** Work instruction **
Please reproduce the entries below exactly, starting at the first line and ending with the line that holds "Switch to the Reporting".

[Pixel coordinate grounding data]

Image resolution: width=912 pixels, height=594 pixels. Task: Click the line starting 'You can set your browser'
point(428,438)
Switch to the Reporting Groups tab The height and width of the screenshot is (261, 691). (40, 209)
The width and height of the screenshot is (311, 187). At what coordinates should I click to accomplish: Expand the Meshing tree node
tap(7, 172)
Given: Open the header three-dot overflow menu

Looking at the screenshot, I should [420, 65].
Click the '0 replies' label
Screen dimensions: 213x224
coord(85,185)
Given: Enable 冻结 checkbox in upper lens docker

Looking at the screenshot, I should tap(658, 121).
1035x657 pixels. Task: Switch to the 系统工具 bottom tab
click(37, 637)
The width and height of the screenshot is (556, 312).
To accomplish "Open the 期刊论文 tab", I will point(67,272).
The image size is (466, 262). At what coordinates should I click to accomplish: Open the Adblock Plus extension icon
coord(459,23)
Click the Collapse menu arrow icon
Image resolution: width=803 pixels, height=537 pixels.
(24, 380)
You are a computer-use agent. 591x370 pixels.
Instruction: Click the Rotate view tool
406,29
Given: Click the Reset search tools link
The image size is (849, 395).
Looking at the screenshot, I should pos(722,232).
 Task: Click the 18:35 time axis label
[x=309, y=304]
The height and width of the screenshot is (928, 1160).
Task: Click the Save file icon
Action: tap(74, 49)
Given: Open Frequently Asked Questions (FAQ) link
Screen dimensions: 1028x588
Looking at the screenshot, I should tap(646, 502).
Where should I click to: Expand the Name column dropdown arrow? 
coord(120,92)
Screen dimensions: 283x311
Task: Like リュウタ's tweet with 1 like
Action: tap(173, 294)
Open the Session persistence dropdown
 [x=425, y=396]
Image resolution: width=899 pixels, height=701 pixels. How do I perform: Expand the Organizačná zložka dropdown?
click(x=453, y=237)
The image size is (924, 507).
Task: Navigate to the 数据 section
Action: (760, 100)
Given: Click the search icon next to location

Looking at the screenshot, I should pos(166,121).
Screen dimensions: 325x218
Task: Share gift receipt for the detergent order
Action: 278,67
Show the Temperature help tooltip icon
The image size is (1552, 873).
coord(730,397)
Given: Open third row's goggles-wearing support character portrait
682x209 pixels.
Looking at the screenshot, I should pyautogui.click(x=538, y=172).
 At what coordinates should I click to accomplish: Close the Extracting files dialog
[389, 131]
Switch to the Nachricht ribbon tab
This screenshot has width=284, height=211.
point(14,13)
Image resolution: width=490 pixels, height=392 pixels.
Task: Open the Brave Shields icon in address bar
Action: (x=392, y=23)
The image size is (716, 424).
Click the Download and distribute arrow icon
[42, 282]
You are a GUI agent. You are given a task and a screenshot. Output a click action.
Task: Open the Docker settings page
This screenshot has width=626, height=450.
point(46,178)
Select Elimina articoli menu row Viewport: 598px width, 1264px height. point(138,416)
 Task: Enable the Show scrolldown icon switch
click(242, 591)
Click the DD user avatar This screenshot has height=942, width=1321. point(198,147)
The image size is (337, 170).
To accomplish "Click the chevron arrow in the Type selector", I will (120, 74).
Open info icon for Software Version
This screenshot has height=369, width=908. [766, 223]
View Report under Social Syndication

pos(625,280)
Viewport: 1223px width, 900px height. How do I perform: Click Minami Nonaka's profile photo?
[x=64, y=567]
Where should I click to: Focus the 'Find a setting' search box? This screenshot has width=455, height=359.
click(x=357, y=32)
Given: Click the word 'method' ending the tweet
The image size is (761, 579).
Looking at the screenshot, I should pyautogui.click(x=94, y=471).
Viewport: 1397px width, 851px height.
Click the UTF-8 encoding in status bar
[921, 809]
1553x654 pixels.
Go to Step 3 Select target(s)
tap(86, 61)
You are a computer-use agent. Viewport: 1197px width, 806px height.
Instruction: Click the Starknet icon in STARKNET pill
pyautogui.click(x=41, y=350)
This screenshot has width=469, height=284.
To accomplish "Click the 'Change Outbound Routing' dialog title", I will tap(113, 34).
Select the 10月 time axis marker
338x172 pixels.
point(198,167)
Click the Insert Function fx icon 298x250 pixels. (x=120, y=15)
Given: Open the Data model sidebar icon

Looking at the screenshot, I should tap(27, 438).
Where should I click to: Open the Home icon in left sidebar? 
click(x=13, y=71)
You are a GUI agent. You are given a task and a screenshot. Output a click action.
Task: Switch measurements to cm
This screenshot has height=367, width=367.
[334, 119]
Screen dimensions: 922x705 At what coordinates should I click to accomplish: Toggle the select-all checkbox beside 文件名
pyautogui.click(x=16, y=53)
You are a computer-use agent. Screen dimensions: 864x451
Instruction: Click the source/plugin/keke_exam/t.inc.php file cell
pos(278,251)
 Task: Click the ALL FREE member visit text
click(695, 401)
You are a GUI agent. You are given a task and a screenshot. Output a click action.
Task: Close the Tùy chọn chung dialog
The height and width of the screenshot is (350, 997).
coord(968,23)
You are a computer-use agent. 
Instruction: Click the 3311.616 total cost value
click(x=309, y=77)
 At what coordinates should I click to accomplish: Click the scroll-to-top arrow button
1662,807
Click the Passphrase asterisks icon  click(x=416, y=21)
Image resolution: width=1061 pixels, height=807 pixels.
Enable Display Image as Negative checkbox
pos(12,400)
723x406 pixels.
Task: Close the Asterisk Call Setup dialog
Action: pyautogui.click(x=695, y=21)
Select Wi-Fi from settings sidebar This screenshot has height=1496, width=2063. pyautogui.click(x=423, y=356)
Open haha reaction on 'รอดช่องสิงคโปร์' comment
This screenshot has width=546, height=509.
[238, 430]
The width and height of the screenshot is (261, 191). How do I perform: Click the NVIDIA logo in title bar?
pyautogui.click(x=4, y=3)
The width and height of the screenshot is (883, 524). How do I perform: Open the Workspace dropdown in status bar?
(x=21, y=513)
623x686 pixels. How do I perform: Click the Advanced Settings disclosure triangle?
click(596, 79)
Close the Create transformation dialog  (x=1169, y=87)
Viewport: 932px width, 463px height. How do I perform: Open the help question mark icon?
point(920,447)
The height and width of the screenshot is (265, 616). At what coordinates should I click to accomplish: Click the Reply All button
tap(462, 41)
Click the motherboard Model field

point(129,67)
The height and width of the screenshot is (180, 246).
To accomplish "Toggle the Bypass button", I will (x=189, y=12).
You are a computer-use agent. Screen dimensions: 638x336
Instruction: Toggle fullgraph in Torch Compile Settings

** Answer to this exercise **
Image resolution: width=912 pixels, height=594 pixels. Task: Click the line starting 'You can set your browser'
point(428,438)
Switch to the Reporting Groups tab The height and width of the screenshot is (261, 691). (40, 209)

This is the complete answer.